Tax season is upon us, and individual taxpayers have until 23 October 2023 to submit their returns. For landlords and for those who work from home, this presents an opportunity to claim back for certain expenses.

While ordinary homeownership does not offer any tax benefits, owning a second home will affect an individual's tax return.

Landlords are required to declare the total amount of rental income received as part of their taxable income. They can lower that taxable income by making certain deductions of non-capital expenses.

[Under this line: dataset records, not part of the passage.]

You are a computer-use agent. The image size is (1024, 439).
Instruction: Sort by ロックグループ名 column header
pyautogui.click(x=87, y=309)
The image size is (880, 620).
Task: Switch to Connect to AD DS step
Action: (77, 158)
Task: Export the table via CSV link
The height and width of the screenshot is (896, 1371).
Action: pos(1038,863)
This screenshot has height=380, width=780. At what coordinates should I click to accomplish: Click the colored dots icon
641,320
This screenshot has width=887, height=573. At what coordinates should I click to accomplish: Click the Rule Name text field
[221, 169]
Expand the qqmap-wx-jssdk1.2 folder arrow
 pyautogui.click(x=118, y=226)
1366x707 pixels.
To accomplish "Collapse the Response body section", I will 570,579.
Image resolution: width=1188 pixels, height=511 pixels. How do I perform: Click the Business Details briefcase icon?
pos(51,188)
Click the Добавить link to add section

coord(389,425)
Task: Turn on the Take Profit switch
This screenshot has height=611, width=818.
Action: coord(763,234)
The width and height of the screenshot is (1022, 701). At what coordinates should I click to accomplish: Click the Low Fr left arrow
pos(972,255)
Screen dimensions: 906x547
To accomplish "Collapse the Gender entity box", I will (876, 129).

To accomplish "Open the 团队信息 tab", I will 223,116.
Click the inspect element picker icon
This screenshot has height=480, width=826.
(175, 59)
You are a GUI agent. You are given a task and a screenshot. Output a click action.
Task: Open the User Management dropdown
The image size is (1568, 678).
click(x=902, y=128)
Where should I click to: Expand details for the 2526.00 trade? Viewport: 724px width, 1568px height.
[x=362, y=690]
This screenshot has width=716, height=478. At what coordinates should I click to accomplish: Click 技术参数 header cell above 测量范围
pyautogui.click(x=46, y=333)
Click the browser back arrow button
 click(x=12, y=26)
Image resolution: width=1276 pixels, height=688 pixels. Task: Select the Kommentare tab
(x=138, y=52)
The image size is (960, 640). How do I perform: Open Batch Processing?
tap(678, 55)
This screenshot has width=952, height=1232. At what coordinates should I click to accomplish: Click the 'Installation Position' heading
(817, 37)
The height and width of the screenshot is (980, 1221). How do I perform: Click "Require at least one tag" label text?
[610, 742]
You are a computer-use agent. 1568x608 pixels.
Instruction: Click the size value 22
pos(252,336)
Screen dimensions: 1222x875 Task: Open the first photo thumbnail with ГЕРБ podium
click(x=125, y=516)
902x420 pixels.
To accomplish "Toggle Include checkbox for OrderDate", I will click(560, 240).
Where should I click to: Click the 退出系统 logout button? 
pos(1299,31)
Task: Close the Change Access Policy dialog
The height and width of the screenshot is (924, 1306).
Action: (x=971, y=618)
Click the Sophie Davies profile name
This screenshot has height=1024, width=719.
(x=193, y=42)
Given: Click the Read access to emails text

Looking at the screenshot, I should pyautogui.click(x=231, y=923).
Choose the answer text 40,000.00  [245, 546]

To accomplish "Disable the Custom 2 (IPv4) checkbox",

What is meant by non-capital expenses, there are certain expenses that a landlord is obliged to incur when letting out a property. Examples of non-capital expenses include items such as:

  • Rates, taxes, and property levies
  • Security costs and garden services
  • Interest paid on the home loan.
  • Advertising costs of marketing the property and / or the rental agent's fees for securing a tenant
  • Insurance (only homeowner's insurance, not household contents insurance)
  • Repairs in respect of the area let (not applicable if the tenant has moved out and repairs are made to the home to sell it)

 

By deducting these expenses, landlords can lower how max tax is owed by lowering their taxable income. These expenses won't automatically reflect on your return, so it is important to take the time to submit these when filing your return. Be sure to keep all receipts on file in case SARS ever asks for proof of the expenses.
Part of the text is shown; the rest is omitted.